Con lágrimas en los ojos, recuerda también a Rosalinda, su esposa, quien fue su brazo derecho durante muchos años en el negocio familiar al impregnar dotes de repostería en la fabricación de los panes.
Su partida dejó un gran vacío, pero también recuerdos imborrables de amor, trabajo y compañerismo.
COMPARTIÓ SU RECETA A UN JOVEN Y HOY TIENE UNA PANADERÍA MUY GRANDE EN SINALOA
Don Alejandro también cree firmemente en compartir lo que sabe. Hace años, un joven llamado Jorge solía deambular por la colonia sin rumbo fijo. Él decidió invitarlo a la panadería y enseñarle el oficio. El muchacho aprendió durante un año y luego se mudó a Sinaloa para cuidar a su madre. Con el tiempo, abrió una panadería que hoy es un gran negocio.
“Yo le transmití el conocimiento y el amor al trabajo”, comenta con orgullo.

PEDRO INFANTE PROBÓ EL PAN QUE ELABORABA SU PADRE
Cuando su padre tenía la panadería en la calle Puebla, el legendario cantante y actor Pedro Infante llegó a comprar pan, un recuerdo que quedó grabado en su memoria.
Además, compartió que los que sí conoció porque fueron a comprarle pan fue a los boxeadores ‘Zurdo’ Ramírez y el ‘Púas’ Olivares.

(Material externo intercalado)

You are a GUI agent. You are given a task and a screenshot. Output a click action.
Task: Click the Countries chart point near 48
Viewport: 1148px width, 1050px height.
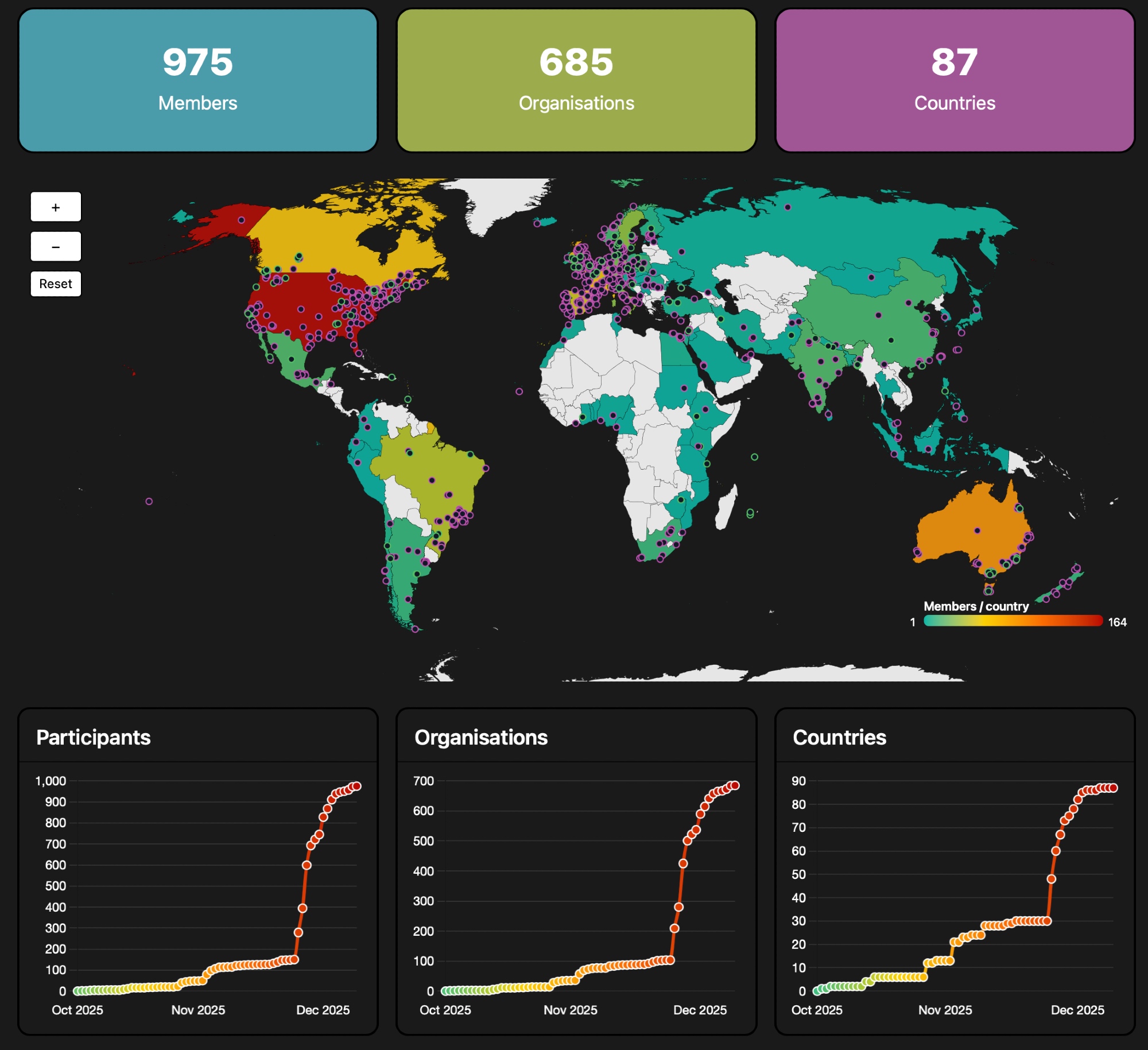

SU PADRE ELABORÓ EL PRIMER PAN PARA HOT DOG EN CIUDAD OBREGÓN
Entre las historias que también conserva con orgullo está la de su padre, quien fue el primero en elaborar pan para hot dogs en Ciudad Obregón. Todo comenzó cuando un comerciante del Chinal le pidió crear un pan que resistiera el vapor sin deshacerse. Tras varias pruebas, don Manuel logró la receta perfecta que hoy forma parte de la tradición panadera de la ciudad.
Hoy, don Alejandro invita a la comunidad a seguir disfrutando del pan tradicional elaborado con masa madre, tal como se hacía antes para probar las conchitas, las pitayas, los elotes, los soles, las empanadas de piña, los picones, las arepas, además de las roscas, el pan de muerto y el pan de medias noches que elaboran según la temporada.
Con humildad reconoce que al principio cometió errores, pero con paciencia fue perfeccionando la técnica.